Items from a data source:

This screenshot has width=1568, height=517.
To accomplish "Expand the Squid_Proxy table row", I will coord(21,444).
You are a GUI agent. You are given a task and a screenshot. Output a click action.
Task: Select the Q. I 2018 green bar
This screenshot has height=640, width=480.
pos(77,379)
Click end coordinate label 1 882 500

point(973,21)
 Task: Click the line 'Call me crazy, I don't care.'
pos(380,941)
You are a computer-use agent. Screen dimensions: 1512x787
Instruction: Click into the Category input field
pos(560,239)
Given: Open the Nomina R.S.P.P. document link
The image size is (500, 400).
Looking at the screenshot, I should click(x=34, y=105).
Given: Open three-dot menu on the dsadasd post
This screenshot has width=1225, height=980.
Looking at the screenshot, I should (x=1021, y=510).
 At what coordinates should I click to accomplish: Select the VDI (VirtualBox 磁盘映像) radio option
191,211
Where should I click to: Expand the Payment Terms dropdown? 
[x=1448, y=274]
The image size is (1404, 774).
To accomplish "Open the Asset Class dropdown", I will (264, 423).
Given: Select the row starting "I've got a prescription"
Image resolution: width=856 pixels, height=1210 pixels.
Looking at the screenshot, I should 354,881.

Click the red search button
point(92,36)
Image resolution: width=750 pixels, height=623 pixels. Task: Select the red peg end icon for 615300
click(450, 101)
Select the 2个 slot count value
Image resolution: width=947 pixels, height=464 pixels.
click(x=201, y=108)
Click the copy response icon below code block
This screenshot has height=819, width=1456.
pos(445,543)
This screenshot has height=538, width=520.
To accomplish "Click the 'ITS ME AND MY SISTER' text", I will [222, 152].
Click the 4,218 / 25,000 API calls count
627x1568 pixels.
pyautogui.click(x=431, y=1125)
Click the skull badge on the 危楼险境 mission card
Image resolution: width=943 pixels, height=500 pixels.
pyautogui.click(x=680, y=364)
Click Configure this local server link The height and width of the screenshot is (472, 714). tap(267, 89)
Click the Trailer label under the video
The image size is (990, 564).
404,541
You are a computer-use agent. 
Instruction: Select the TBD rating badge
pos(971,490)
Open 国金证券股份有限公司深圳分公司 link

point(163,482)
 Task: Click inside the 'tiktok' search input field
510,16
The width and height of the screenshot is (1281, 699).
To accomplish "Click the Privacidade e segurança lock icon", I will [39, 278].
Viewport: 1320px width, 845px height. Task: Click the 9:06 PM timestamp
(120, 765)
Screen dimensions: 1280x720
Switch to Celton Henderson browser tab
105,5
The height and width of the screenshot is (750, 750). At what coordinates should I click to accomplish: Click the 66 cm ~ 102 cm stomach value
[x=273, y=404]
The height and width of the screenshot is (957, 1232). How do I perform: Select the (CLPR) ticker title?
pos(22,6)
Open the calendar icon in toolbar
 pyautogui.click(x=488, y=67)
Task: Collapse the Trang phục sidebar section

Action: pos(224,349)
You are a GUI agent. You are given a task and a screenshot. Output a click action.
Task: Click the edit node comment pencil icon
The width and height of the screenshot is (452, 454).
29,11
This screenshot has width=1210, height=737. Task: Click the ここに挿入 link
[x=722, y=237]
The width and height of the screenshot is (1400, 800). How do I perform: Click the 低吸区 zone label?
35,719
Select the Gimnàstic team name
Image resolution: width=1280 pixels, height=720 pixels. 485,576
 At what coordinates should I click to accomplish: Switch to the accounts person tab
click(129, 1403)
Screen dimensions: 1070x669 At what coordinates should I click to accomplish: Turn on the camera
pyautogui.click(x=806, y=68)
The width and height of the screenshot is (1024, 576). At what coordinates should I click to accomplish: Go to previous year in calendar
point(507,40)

▶ Work task
Every record above is to be copied exactly.

▶ Result below
This screenshot has width=1568, height=517.
To accomplish "Expand the Squid_Proxy table row", I will coord(21,444).
You are a GUI agent. You are given a task and a screenshot. Output a click action.
Task: Select the Q. I 2018 green bar
This screenshot has height=640, width=480.
pos(77,379)
Click end coordinate label 1 882 500

point(973,21)
 Task: Click the line 'Call me crazy, I don't care.'
pos(380,941)
You are a computer-use agent. Screen dimensions: 1512x787
Instruction: Click into the Category input field
pos(560,239)
Given: Open the Nomina R.S.P.P. document link
The image size is (500, 400).
Looking at the screenshot, I should click(x=34, y=105).
Given: Open three-dot menu on the dsadasd post
This screenshot has width=1225, height=980.
Looking at the screenshot, I should (x=1021, y=510).
 At what coordinates should I click to accomplish: Select the VDI (VirtualBox 磁盘映像) radio option
191,211
Where should I click to: Expand the Payment Terms dropdown? 
[x=1448, y=274]
The image size is (1404, 774).
To accomplish "Open the Asset Class dropdown", I will (264, 423).
Given: Select the row starting "I've got a prescription"
Image resolution: width=856 pixels, height=1210 pixels.
Looking at the screenshot, I should 354,881.

Click the red search button
point(92,36)
Image resolution: width=750 pixels, height=623 pixels. Task: Select the red peg end icon for 615300
click(450, 101)
Select the 2个 slot count value
Image resolution: width=947 pixels, height=464 pixels.
click(x=201, y=108)
Click the copy response icon below code block
This screenshot has height=819, width=1456.
pos(445,543)
This screenshot has height=538, width=520.
To accomplish "Click the 'ITS ME AND MY SISTER' text", I will [222, 152].
Click the 4,218 / 25,000 API calls count
627x1568 pixels.
pyautogui.click(x=431, y=1125)
Click the skull badge on the 危楼险境 mission card
Image resolution: width=943 pixels, height=500 pixels.
pyautogui.click(x=680, y=364)
Click Configure this local server link The height and width of the screenshot is (472, 714). tap(267, 89)
Click the Trailer label under the video
The image size is (990, 564).
404,541
You are a computer-use agent. 
Instruction: Select the TBD rating badge
pos(971,490)
Open 国金证券股份有限公司深圳分公司 link

point(163,482)
 Task: Click inside the 'tiktok' search input field
510,16
The width and height of the screenshot is (1281, 699).
To accomplish "Click the Privacidade e segurança lock icon", I will [39, 278].
Viewport: 1320px width, 845px height. Task: Click the 9:06 PM timestamp
(120, 765)
Screen dimensions: 1280x720
Switch to Celton Henderson browser tab
105,5
The height and width of the screenshot is (750, 750). At what coordinates should I click to accomplish: Click the 66 cm ~ 102 cm stomach value
[x=273, y=404]
The height and width of the screenshot is (957, 1232). How do I perform: Select the (CLPR) ticker title?
pos(22,6)
Open the calendar icon in toolbar
 pyautogui.click(x=488, y=67)
Task: Collapse the Trang phục sidebar section

Action: pos(224,349)
You are a GUI agent. You are given a task and a screenshot. Output a click action.
Task: Click the edit node comment pencil icon
The width and height of the screenshot is (452, 454).
29,11
This screenshot has width=1210, height=737. Task: Click the ここに挿入 link
[x=722, y=237]
The width and height of the screenshot is (1400, 800). How do I perform: Click the 低吸区 zone label?
35,719
Select the Gimnàstic team name
Image resolution: width=1280 pixels, height=720 pixels. 485,576
 At what coordinates should I click to accomplish: Switch to the accounts person tab
click(129, 1403)
Screen dimensions: 1070x669 At what coordinates should I click to accomplish: Turn on the camera
pyautogui.click(x=806, y=68)
The width and height of the screenshot is (1024, 576). At what coordinates should I click to accomplish: Go to previous year in calendar
point(507,40)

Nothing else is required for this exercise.